REQUIREMENT
Using the listing below, print exactly everything from the line with "Ordinace-čekárny.cz (494, 2543)" down to the line with "Hľadať (427, 71)", both included, and nothing more.

┌──

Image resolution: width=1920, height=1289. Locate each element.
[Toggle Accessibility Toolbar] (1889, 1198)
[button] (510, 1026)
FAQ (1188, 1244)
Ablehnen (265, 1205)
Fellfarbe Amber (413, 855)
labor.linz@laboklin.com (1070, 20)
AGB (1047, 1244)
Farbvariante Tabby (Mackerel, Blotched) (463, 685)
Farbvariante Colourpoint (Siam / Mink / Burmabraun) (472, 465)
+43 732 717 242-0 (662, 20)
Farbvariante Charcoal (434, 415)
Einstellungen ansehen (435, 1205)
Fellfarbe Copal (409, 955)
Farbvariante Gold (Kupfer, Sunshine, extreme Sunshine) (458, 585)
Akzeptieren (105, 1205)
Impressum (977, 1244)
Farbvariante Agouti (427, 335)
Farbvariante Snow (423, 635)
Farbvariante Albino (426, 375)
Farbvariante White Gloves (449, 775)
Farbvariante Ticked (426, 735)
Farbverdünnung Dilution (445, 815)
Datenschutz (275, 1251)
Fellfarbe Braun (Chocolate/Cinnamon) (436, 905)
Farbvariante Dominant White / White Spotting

└──
┌──

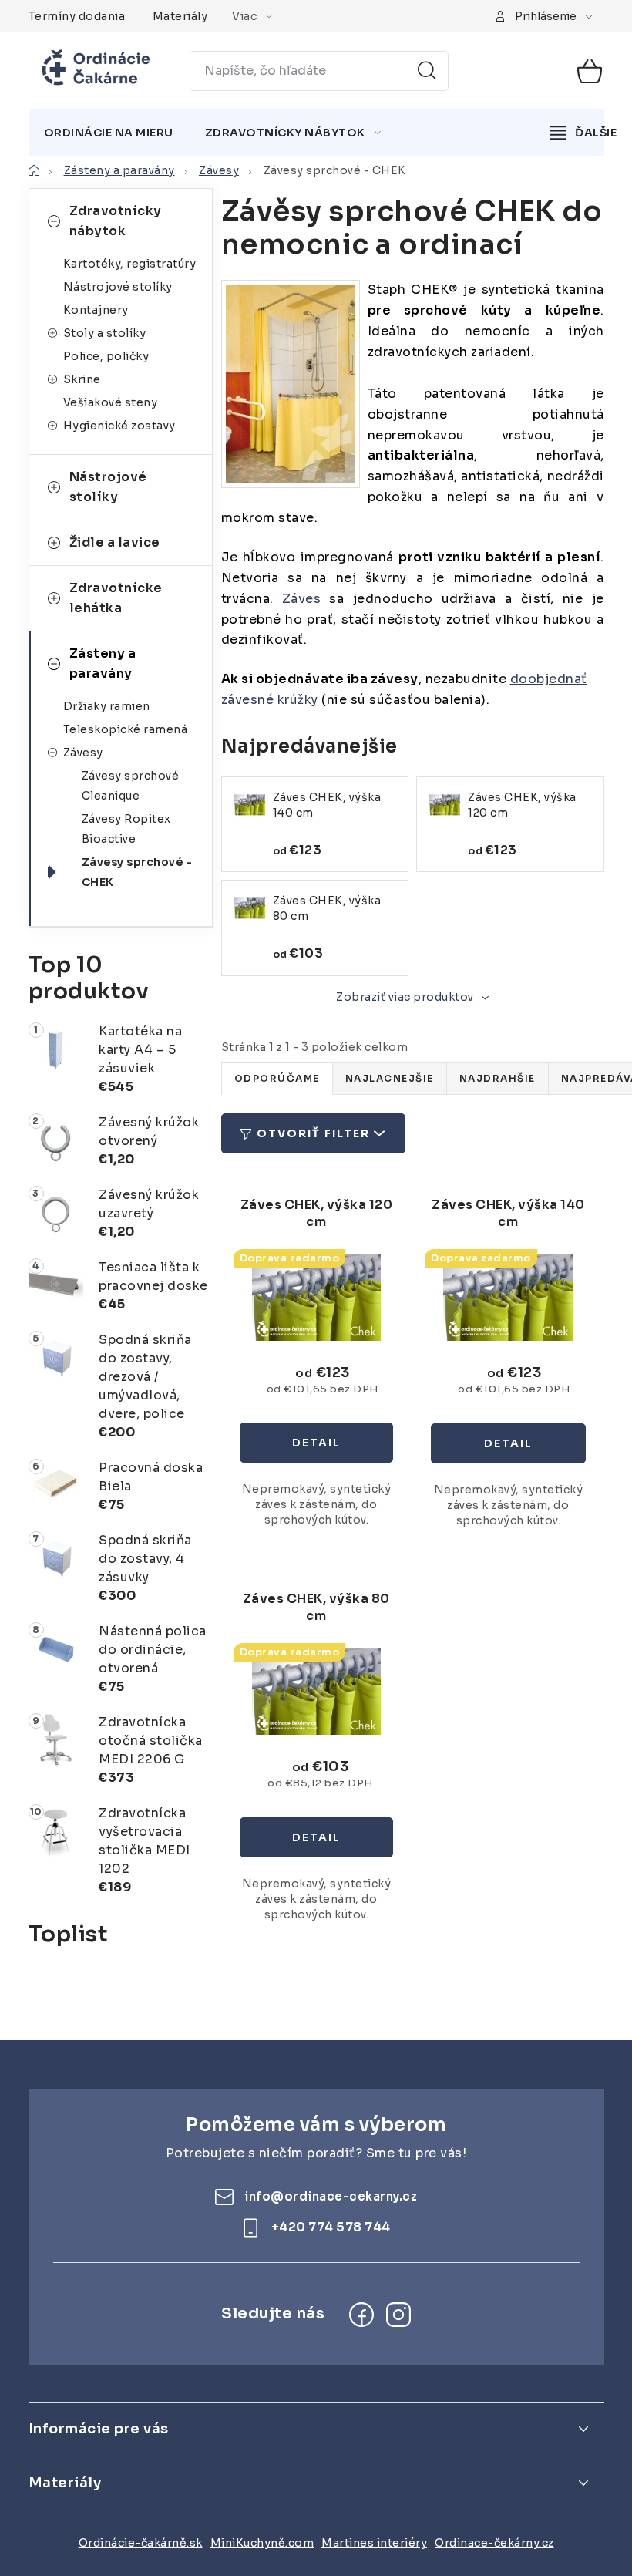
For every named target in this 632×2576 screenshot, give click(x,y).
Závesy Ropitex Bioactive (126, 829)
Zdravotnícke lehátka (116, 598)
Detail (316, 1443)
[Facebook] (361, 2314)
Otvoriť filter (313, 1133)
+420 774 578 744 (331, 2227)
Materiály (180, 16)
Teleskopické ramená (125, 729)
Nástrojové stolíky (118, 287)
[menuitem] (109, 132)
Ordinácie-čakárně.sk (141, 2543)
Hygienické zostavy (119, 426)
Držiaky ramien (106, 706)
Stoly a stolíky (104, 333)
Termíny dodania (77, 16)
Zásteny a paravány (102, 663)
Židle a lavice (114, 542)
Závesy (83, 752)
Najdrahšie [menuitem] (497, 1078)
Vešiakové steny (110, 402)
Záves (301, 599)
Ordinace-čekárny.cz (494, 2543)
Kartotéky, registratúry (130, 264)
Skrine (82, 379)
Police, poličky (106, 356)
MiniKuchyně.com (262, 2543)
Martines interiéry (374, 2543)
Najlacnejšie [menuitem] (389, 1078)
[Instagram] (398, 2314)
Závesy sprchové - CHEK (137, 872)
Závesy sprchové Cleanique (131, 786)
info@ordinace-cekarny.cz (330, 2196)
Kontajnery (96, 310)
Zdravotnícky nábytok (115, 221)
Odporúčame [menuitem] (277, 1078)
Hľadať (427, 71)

└──

EXERCISE OUTPUT
Ordinace-čekárny.cz (494, 2543)
Kartotéky, registratúry (130, 264)
Skrine (82, 379)
Police, poličky (106, 356)
MiniKuchyně.com (262, 2543)
Martines interiéry (374, 2543)
Najlacnejšie [menuitem] (389, 1078)
[Instagram] (398, 2314)
Závesy sprchové - CHEK (137, 872)
Závesy sprchové Cleanique (131, 786)
info@ordinace-cekarny.cz (330, 2196)
Kontajnery (96, 310)
Zdravotnícky nábytok (115, 221)
Odporúčame [menuitem] (277, 1078)
Hľadať (427, 71)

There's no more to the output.